Text block ::
Seemingly sneaking up on us like a thief in the night, all of a sudden the final days of Anno Domini 2002 are rapidly waning.
Where on Earth did the year of 2002 go? I can hardly believe the incredulous message my calendars are conspiring to send me! Just as the old timers often warned me when I was a small child and eager for time to pass more rapidly, unfortunately the older I get the faster the years seem to careen by. Life feels like fast-forward on a DVD player!
Futile protests aside, the legendary Grim Reaper is indeed relentlessly marching on 2002, his wicked scythe sharpened to a razor's edge and a malevolent glee sparkling in his dark soul. 2002 is already as good as executed, with no hope of appeal or pardon.
As mortal humans bound by the threads of time, I think we pretty much all have the natural tendency to look back and reflect at this time of year. I know I certainly do. Yet, when I sit back in my chair and try to gaze out across the financial wasteland that was 2002, the perspective feels undeniably myopic.

Provided material ::
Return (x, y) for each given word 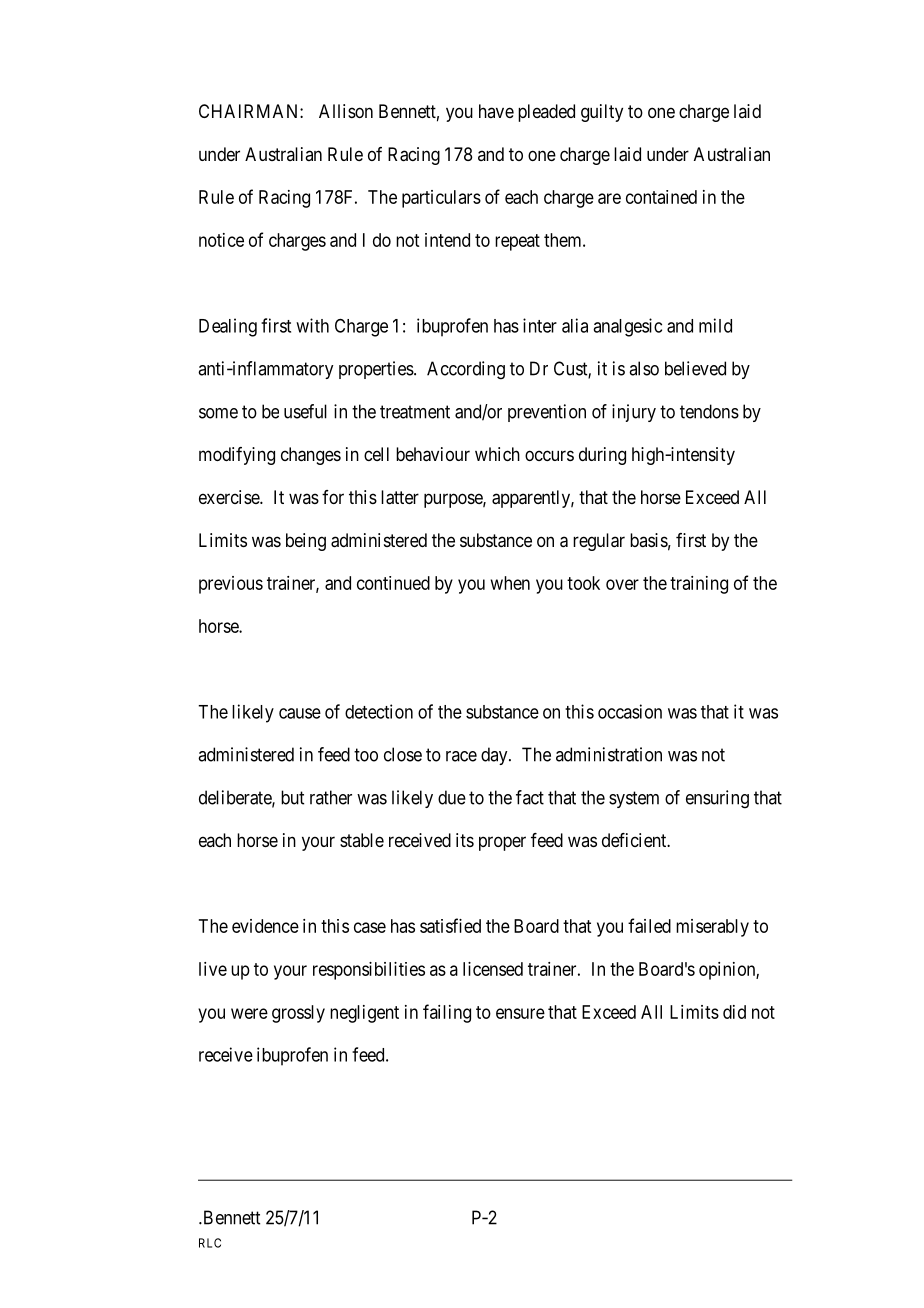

Objective ::
Return a passage of the essay on the end of 2002 word for word. Begin at the words "Futile protests aside, the" and stop after "feels undeniably myopic.". The material stands apart from the essay on the end of 2002.

Exercise result ::
Futile protests aside, the legendary Grim Reaper is indeed relentlessly marching on 2002, his wicked scythe sharpened to a razor's edge and a malevolent glee sparkling in his dark soul. 2002 is already as good as executed, with no hope of appeal or pardon.
As mortal humans bound by the threads of time, I think we pretty much all have the natural tendency to look back and reflect at this time of year. I know I certainly do. Yet, when I sit back in my chair and try to gaze out across the financial wasteland that was 2002, the perspective feels undeniably myopic.